To learn about the 5 most essential data cleaning techniques, follow this article.

Anomaly detection can help identify potential errors or inconsistencies in data, allowing organizations to address these issues and improve data quality. For example, anomaly detection is used in the finance industry to identify unusual or unexpected patterns in financial transactions. These patterns indicate potential fraud, which can be addressed to improve data quality and protect financial assets.

Top Anomaly Detection Techniques

Several different methods exist for detecting anomalies in a dataset utilizing different features. Let’s dive deeper into the following five most popular techniques for anomaly detection..

Statistical Methods

Statistical methods for anomaly detection are based on identifying data points that deviate from expected statistical distributions or patterns. These methods are often simple to implement and can be useful when the dataset is small or when the data is expected to follow a specific statistical distribution. Some common statistical methods for anomaly detection include the percentile and interquartile range (IQR) methods.

Percentile method

The percentile method is based on identifying data points that fall outside a specific percentile range. This method considers data points that fall outside the specified percentile range anomalies.

Here’s an example code snippet demonstrating the percentile anomaly detection method using Python.

import numpy as np

# Generate a random dataset
data = np.random.normal(0, 1, 1000)

# Define the percentile range for anomaly detection
percentile_range = (1, 99)

# Identify the values at the specified percentiles
percentiles = np.percentile(data, percentile_range)

# Identify anomalies
anomalies = np.where((data < percentiles[0]) | (data > percentiles[1]))

◆ **REQUEST**
Please say whether each statement agrees with the anomaly detection excerpt, answering yes or no and quoting the deciding words.
1. Statistical methods are often simple to implement.
2. The percentile method treats data points inside the specified percentile range as anomalies.
3. The example code sets the percentile range to 5 and 95.
The data after this point is separate from the anomaly detection excerpt.

◆ **RAW DATA**

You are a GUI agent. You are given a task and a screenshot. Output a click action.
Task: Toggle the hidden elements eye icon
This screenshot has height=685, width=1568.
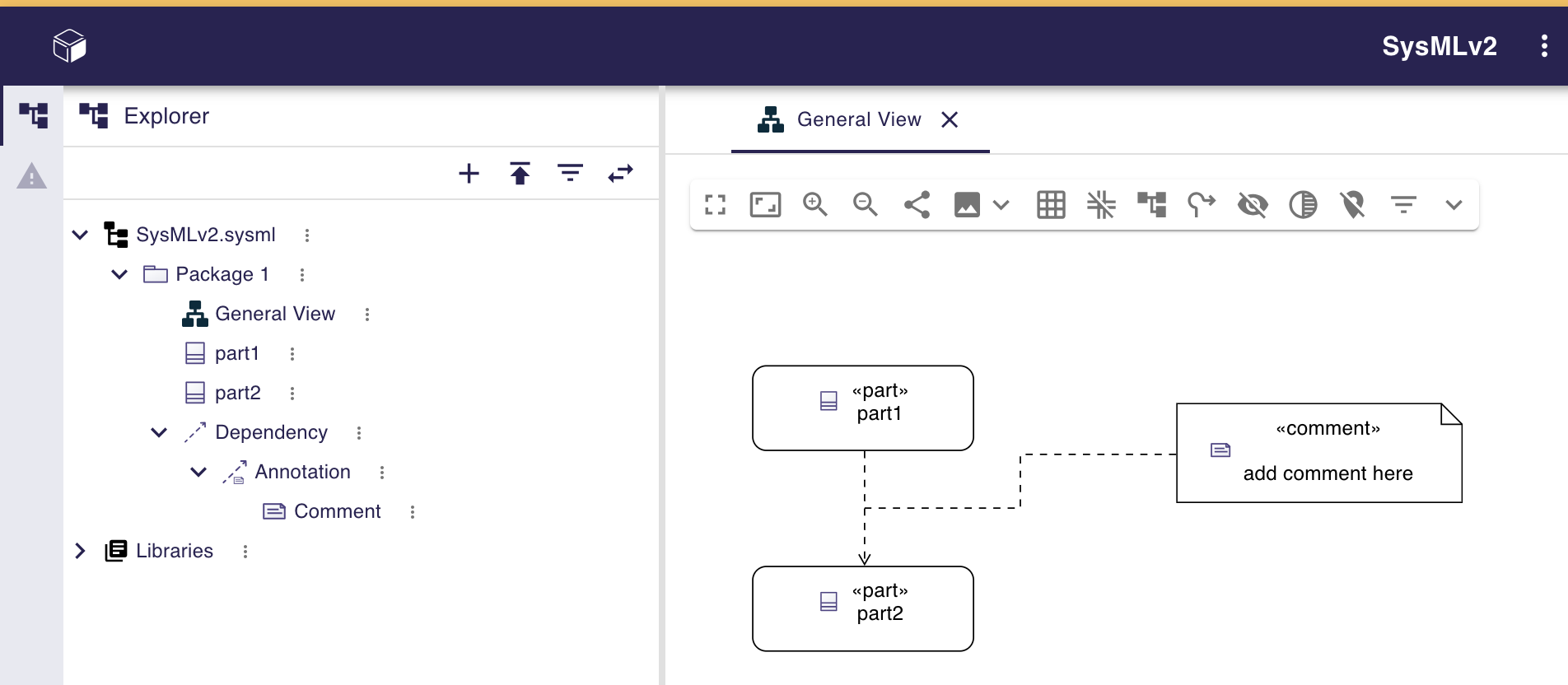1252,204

◆ **SOLVED PROBLEM**
1. Yes: "These methods are often simple to implement"
2. No: "This method considers data points that fall outside the specified percentile range anomalies."
3. No: "percentile_range = (1, 99)"